In 2004, a totally unknown provincial politician by the name of Barack Hussein Obama delivered a speech at that year’s Democratic National Convention (DNC) in Boston, Massachusetts. Four years later this very same “unknown” politician became the President of the United States, beating the much better known candidate Senator John McCain. What did the trick?
Obama’s defining speech at the 2004 DNC convention. The speech was a series of stories and anecdotes in which he adeptly weaved his own life story with that of the American Dream and the values that sustain it. The upshot? His ability to tell stories put Obama in the White House.
In fact, the common denominator of most great leaders has been their ability to tell stories and thereby connect emotionally with their followers. From the great religious leaders to Mahatma Gandhi, from Abraham Lincoln to Winston Churchill, from JFK to Reagan, from Henry Ford to Steve Jobs, from Richard Branson to Elon Musk – all have been able to connect with their audiences and achieve great things by telling stories. In other words, a hallmark of outstanding leaders is great storytelling.
Great companies are places where their culture and ethos are carried from generation to generation through stories and anecdotes of their own leaders. Leadership and Executive Coach, Mentor and Consultant Ronnie Peiris says such corporate storytelling is like Greek myths – they sustain corporate culture and values over the long haul.
Top CEO Communicator Giam Swiegers says, “If I can give leaders one bit of advice about improving communication skills: spend a bit of time understanding how you tell stories.”
Today, workplace employee engagement is at record lows worldwide, therefore leaders at every level need to use every single tool in the CEO communication tool box to engage employees to achieve outstanding results.

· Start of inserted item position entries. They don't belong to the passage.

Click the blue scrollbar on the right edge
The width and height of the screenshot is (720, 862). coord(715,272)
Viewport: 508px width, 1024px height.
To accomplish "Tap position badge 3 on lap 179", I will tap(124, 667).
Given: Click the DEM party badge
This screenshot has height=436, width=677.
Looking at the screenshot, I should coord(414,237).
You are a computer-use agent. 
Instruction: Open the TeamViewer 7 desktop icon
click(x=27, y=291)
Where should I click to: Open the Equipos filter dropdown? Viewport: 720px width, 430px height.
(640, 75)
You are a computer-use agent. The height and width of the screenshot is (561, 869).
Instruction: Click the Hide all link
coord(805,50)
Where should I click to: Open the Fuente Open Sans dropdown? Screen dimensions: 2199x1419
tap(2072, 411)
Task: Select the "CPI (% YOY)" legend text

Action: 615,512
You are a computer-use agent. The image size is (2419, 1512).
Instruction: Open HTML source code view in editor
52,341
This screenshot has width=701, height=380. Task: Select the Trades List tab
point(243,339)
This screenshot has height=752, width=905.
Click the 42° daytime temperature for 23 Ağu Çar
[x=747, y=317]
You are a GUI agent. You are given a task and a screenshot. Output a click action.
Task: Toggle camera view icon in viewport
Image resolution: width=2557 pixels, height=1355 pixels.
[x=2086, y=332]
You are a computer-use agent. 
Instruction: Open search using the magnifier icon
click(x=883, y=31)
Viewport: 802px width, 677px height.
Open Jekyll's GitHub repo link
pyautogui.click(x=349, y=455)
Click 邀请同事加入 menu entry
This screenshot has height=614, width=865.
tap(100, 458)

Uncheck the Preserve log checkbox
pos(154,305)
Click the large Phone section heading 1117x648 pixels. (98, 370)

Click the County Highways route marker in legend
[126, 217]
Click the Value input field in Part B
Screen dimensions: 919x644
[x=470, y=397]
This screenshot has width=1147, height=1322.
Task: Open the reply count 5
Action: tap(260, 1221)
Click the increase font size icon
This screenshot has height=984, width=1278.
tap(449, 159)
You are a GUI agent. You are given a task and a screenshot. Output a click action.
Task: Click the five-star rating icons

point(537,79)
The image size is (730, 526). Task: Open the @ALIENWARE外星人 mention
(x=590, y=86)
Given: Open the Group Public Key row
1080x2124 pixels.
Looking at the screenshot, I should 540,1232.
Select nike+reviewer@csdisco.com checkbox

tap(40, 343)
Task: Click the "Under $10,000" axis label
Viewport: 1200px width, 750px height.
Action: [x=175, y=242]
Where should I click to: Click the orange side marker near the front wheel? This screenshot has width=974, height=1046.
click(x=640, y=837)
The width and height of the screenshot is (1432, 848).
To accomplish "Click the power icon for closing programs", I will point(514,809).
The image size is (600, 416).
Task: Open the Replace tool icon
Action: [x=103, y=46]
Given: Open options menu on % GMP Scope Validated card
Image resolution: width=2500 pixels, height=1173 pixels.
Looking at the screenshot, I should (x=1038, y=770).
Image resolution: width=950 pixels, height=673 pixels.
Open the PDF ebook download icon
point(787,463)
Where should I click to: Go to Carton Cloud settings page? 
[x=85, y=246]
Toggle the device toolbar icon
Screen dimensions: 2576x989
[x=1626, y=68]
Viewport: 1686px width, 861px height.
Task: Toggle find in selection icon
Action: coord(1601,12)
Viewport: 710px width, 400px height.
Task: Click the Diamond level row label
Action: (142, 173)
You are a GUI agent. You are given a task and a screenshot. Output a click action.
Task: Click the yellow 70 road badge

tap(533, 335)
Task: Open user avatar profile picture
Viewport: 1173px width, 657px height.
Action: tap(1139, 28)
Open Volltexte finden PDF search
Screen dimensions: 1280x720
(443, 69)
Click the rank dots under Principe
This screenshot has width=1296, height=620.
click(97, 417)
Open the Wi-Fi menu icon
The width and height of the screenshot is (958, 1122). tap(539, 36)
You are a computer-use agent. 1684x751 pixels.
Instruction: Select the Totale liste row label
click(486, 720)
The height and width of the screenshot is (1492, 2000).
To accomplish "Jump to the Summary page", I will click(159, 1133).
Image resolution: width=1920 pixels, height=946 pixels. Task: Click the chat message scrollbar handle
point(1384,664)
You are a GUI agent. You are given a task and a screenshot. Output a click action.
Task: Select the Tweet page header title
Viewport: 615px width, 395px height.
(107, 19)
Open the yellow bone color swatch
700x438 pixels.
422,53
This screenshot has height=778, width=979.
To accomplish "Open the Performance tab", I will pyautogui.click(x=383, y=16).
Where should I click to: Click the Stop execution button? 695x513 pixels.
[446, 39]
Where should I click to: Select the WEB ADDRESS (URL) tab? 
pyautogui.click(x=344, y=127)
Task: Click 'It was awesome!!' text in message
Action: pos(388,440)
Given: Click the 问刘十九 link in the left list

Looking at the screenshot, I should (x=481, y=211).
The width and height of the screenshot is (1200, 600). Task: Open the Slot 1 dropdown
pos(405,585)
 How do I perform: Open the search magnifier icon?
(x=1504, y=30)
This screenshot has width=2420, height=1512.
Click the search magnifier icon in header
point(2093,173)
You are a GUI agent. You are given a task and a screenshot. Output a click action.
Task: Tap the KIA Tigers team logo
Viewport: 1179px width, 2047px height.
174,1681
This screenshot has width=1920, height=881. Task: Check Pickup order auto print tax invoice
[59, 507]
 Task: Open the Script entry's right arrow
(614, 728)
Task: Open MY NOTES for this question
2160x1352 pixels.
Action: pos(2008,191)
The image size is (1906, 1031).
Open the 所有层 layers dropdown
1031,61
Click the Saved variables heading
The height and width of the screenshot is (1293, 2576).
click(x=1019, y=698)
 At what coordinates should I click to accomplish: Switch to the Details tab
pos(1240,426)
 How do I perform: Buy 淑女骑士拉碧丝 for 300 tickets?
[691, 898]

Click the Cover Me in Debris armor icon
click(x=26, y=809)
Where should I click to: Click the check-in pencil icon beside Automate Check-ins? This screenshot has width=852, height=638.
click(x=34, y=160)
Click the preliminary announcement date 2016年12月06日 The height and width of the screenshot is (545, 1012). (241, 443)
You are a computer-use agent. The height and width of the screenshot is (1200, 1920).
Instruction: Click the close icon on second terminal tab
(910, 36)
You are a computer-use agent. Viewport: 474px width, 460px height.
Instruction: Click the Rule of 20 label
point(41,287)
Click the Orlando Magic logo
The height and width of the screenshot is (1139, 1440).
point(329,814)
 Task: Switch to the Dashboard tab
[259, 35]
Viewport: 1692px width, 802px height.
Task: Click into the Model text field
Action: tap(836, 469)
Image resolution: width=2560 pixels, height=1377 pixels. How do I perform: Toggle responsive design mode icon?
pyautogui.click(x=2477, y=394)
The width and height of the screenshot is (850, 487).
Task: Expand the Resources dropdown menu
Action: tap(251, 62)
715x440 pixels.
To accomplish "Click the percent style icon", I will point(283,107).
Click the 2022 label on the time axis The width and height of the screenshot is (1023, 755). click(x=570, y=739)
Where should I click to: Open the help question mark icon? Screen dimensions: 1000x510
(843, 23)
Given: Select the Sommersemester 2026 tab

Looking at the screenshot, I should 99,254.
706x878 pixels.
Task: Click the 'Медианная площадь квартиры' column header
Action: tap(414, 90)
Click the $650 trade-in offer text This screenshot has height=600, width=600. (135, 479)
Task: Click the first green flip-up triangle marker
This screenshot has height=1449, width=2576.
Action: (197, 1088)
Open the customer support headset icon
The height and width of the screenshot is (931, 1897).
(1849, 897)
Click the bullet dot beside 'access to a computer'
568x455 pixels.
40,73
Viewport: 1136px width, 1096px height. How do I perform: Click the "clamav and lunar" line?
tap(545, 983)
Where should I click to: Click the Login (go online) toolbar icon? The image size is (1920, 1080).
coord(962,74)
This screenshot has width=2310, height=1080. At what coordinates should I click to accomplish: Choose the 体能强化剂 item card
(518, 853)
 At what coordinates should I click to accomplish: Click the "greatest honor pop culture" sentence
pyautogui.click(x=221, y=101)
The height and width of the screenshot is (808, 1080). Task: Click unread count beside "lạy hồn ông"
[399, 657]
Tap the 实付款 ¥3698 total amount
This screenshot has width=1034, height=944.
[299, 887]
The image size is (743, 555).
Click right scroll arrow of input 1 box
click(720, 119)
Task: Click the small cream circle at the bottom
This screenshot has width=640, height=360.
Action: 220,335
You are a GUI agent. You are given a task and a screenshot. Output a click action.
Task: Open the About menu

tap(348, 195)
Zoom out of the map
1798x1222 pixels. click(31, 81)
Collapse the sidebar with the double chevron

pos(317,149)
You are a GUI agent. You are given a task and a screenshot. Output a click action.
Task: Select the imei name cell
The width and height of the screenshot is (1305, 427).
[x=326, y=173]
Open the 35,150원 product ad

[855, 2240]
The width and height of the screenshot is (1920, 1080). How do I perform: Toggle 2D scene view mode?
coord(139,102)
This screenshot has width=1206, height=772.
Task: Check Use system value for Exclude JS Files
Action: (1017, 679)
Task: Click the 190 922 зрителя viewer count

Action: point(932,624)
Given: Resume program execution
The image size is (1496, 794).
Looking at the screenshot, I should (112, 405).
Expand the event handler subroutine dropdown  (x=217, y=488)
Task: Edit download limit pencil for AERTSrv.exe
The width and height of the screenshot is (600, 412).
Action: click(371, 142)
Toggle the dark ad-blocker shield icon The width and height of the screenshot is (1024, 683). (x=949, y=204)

The ability to connect with audiences emotionally by telling stories and anecdotes is one of the best tools CEOs have to inspire their people to achieve great things.
As the Native American proverb goes: “Tell me the facts and I’ll learn. Tell me the truth and I’ll believe. But tell me a story and it will live in my heart forever.” As a CEO on a quest to build a great company or team, you want your people to remember, hopefully forever, what you say.